The gospel changes everything. It changes individuals, husbands, wives, parents, and kids. In the previous article, I focused on the negative part of the command, do not exasperate your children. Now I’ll focus on the positive side.
Paul instructs parents in Ephesians 6:4 to bring up their children in the discipline and instruction of the Lord.
This verse should have a parent’s attention. We can package Paul’s teaching in three words: gentleness, discipline, and instruction.
This phrase “bring them up” doesn’t really communicate the personal nature of what the text is after. The idea is more about nurturing. In fact, it’s the same word is translated as “nourish” in Ephesians 5:29. There’s a calculated gentleness and carefulness involved with parenting.
God knows our frame. He knows children are vulnerable. They can be easily crushed. Or they can blossom and bloom. Calvin translated this command as, “let them be kindly cherished,” and then goes on to emphasize that the overall idea is gentleness and friendliness.
This is a sharp contrast to the common practice in Paul’s day. Fathers were quite insensitive, running over their children without a second thought. However, Paul shows the requirements of the new creation to be one of gentle nourishing. It’s the new order breaking through and shining in.
Along these lines, I like what Kent Hughes says: “Men are never more true men than when they are tender with their children, whether holding a baby in their arms, loving their grade-schooler, or hugging their teenager or a grown son or daughter.”
Before rushing on to anything else in their parenting, Christian parents must have a gentle hand and nourishing spirit. This reflects the Lord Jesus, who does not break the bruised reed (Matt. 12:20). What a convicting word for parents. You may not be a gentle person, but you must be a gentle parent. You can’t nourish someone carelessly or harshly.
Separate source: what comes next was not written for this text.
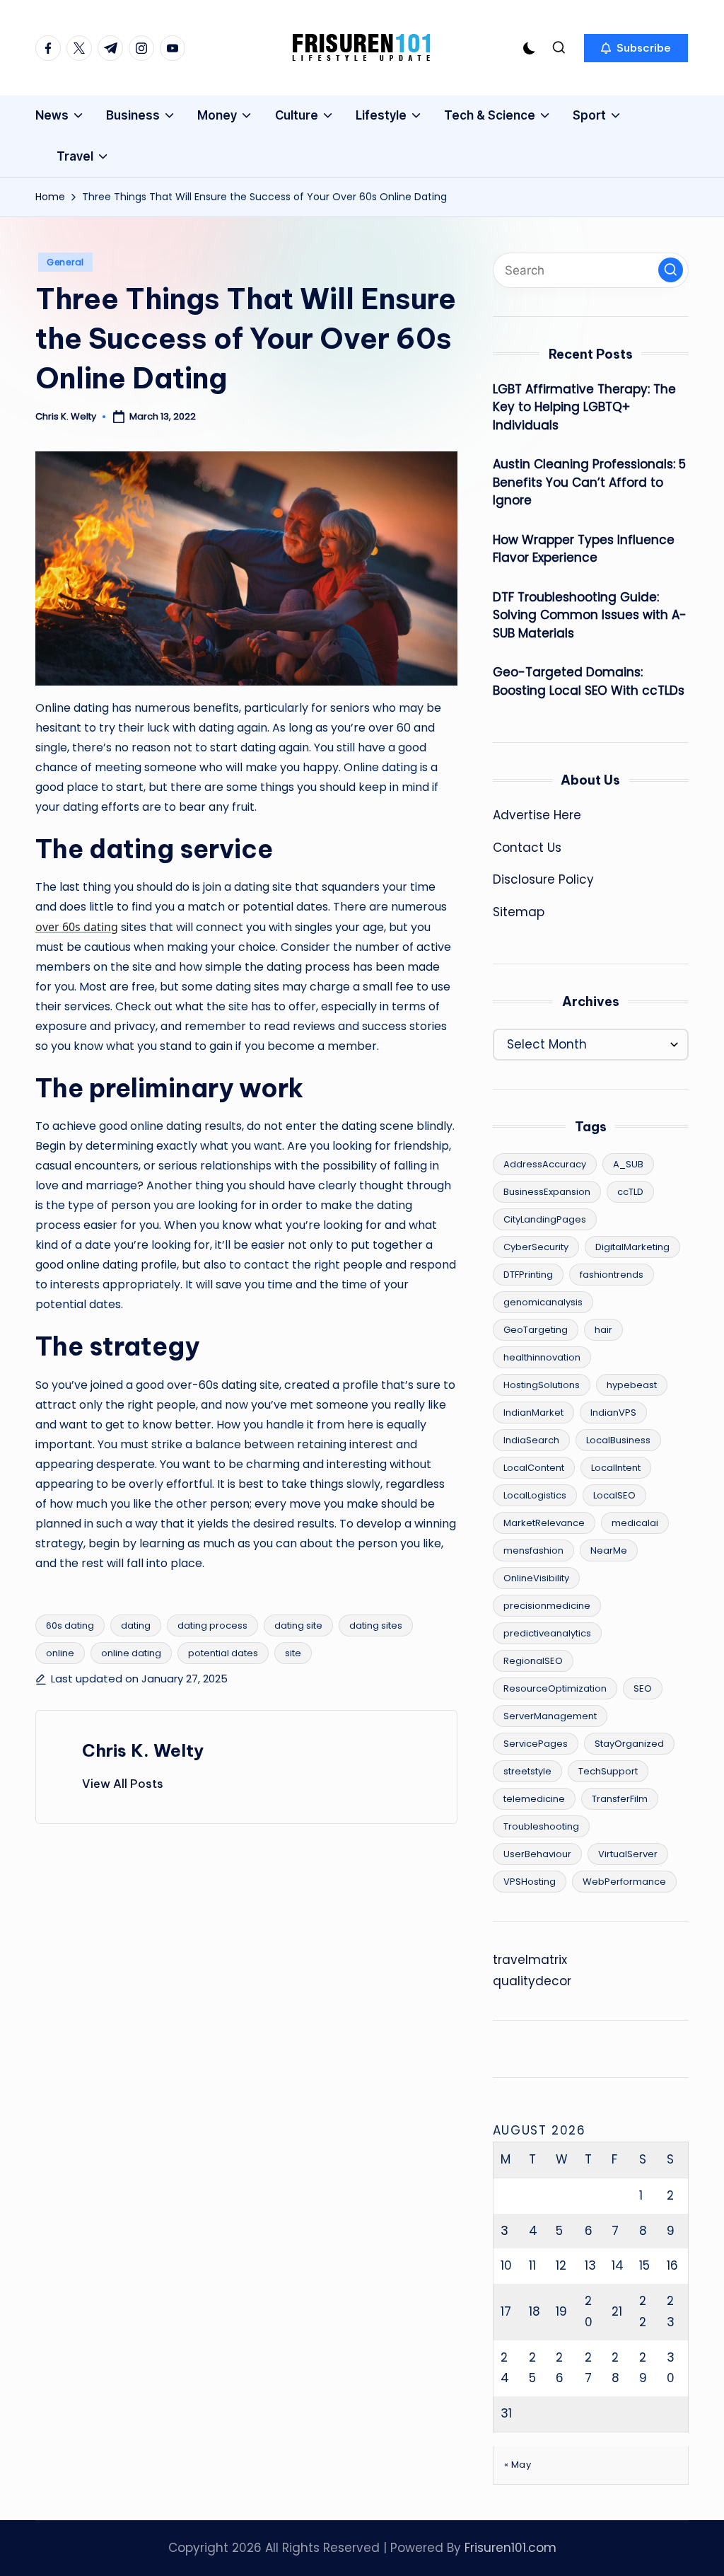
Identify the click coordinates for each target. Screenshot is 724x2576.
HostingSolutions (541, 1385)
You may not be a gentle person, but you must be a gentle parent. You can’t nourish someone carelessly or harshly.
On the other hand, there needs to be ongoing care given to guard the children against developing patterns that would be harmful to them and others, and dishonoring to the Lord. The word “discipline” means training and even punishment. It involves correcting the wrong behavior. It’s the overall, comprehensive instruction of the life of the child.
It’s not God’s will that parents, in the name of kindness and love, should spare their children of discipline. Clearly, to do this would be to harm the children in their development and training.
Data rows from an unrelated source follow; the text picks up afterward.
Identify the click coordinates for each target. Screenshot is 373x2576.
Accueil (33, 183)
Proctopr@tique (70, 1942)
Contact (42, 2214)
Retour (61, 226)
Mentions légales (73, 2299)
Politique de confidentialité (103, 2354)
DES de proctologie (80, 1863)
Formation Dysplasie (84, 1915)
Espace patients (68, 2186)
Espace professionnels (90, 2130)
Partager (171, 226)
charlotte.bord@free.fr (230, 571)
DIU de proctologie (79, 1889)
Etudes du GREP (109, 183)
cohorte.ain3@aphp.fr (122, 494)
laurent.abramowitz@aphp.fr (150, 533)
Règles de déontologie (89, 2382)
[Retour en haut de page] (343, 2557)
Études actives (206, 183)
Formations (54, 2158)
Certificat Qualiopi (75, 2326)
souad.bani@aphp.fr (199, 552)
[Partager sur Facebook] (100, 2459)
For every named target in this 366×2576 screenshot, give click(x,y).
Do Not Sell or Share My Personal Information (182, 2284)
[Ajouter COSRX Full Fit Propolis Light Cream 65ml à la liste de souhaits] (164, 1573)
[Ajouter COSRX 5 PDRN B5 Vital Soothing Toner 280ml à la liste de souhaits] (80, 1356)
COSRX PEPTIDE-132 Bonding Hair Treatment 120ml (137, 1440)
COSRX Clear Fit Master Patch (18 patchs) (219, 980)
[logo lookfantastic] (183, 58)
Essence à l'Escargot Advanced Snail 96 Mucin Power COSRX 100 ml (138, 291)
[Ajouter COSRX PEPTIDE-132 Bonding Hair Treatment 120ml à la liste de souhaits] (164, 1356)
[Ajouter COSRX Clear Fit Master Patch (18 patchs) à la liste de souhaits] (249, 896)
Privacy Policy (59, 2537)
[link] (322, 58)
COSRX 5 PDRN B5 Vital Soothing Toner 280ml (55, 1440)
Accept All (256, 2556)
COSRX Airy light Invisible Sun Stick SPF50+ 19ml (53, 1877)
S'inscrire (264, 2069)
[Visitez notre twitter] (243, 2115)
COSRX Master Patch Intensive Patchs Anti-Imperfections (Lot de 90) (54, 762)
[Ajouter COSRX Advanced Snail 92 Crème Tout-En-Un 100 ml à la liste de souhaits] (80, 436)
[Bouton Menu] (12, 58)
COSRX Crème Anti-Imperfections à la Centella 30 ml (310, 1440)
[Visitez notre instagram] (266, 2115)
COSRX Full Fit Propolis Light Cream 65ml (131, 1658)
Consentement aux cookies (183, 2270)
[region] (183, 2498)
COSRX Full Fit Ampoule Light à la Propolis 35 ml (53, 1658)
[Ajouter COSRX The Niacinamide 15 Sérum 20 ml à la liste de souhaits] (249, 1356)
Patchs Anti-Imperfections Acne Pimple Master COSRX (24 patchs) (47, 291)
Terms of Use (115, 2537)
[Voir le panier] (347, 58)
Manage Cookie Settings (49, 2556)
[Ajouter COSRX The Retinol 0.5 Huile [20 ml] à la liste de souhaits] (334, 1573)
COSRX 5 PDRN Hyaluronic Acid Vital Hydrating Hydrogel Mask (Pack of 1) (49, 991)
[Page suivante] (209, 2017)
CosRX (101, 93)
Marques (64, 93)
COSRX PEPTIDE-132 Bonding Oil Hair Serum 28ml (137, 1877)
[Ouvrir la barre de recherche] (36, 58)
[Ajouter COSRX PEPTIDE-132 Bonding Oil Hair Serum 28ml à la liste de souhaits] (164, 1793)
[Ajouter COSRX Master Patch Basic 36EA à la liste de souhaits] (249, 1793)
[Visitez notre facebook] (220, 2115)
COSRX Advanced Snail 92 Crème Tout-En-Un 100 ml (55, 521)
And so we have the Bible speak of the need for parents to love their children, even with discipline:
Whoever spares the rod hates his son, but he who loves him is diligent to discipline him. (Prov. 13:24)
Train up a child in the way he should go; even when he is old he will not depart from it. (Prov. 22:6:)
Kindness does not neglect discipline and correction.
God knows that children need kindness, but he also understands that they need correction. Christian parents, you must see the difference between what our culture holds forth as parenting and what God says is parenting. You must discipline your children. They will not grow, mature, and gain wisdom on their own. God has appointed you in their life to discipline and train them.
This word means placing before the mind. It’s verbal instruction that corrects, admonishes, or confronts the behavior. But notice, it has everything to do with the Bible. It is the discipline and instruction of the Lord.
Parents cannot neglect this. Remember Eli and his sons (1 Sam. 2:22-27). We must teach the Word of God to our children and apply life to the Word. Remember Deuteronomy 6:7:
You shall teach them diligently to your children, and shall talk of them when you sit in your house, and when you walk by the way, and when you lie down, and when you rise.
The Word of God should always be in the air, in the conversation. Like bread on the table or water in the pitcher, the Bible is to have its placemat on the table. To properly instruct, there needs to be a verbal and visible commitment to the Bible in the home.
When you put these together, you have instruction and discipline with a disposition of kindness and gentleness. Without instruction, discipline looks like abuse. Without a nurturing gentleness, instruction is unfeeling. Without discipline, parents are not fully instructing.
I’ve often thought of Luther’s balancing comment to parents: “Spare the rod and spoil the child—that is true. But beside the rod, keep an apple to give him when he has done well.”
Like bread on the table or water in the pitcher, the Bible is to have its placemat on the family table. In order to properly instruct there needs to be a verbal and visible commitment to the Bible in the home.
This puts the burden on parents. How can parents raise their children like God says unless they know what the Word of God teaches? How can they teach with wisdom unless they’ve personally learned in Christ’s school? Parents must be growing in personal godliness if they want to faithfully care for their children.
Yes, parenting is hard. Thankfully, God is gracious. The Bible is sufficient. And, the Holy Spirit indwells believers, making us more and more like Jesus. This encourages discouraged parents to be faithful and prideful parents to be humble.